Considerando que alguns indivíduos podem apresentar bactérias do intestino que favorecem o armazenamento de energia, eles começaram a pensar na Teoria do Genótipo Econômico, não a partir de genes humanos, mas dos genes das bactérias, que podem ter transmissão familiar. Outras constatações importantes que levaram em conta sobre a microbiota intestinal é que ela contribui na adaptação ao clima frio, com maior gasto energético, e na defesa contra agentes infecciosos. Também, que os genes das bactérias, assim como dos vírus, sofrem mutações muito mais rapidamente do que os genes humanos. 

“Incluindo os genes de bactérias que podem ser transmitidos por gerações, podemos revisitar as hipóteses do genótipo econômico e do genótipo termogênico, sem excluir a terceira hipótese. Mais importante, nossa hipótese da metainflamação, além de encontrar respaldo em alterações poligênicas em genes do sistema imune em obesos, também pode ser reforçada por uma microbiota que nos ajude na defesa contra infecções.
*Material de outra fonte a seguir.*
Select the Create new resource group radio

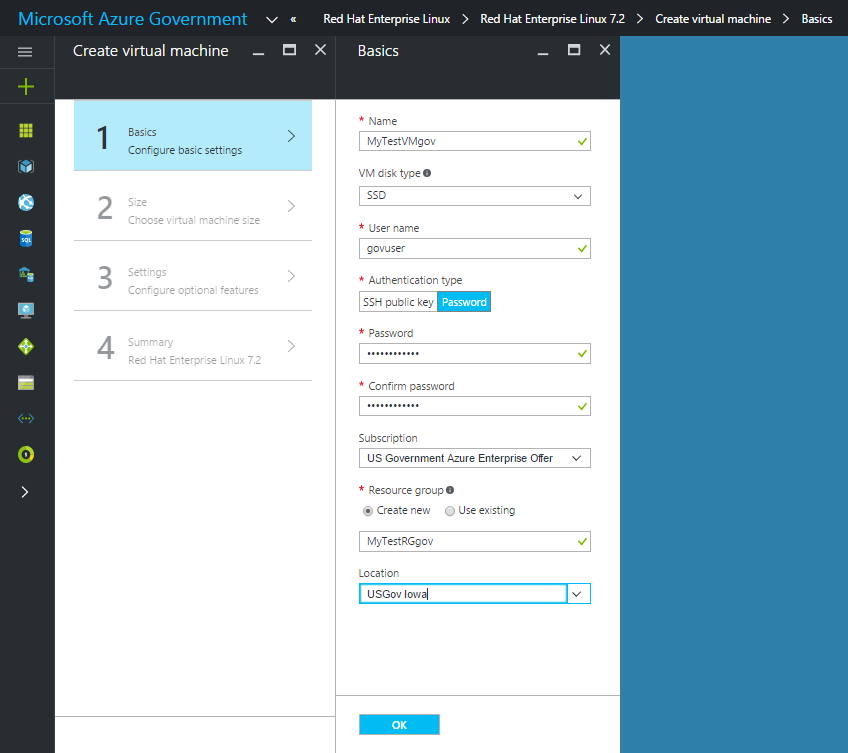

Resumindo, incluindo os genes de bactérias da microbiota no arcabouço genético da obesidade, não precisamos excluir nenhuma teoria anterior e reforçamos a nossa da metainflamação”, explica Saad.

Em conclusão, os autores afirmam que para descobrir as origens evolutivas da obesidade são necessárias abordagens multifacetadas, que considerem a complexidade da história humana, as diferentes pressões evolutivas sobre a mesma tais quais o frio, a fome a sobrevivência às doenças infecciosas, e também a composição genética de diferentes populações e a influência da microbiota intestinal na genética do hospedeiro humano, que eles denominam por “genótipo estendido”. "Nesse sentido, provavelmente a obesidade é mais poligênica do que quando se pensa unicamente no genoma humano", finaliza o pesquisador e docente da FCM.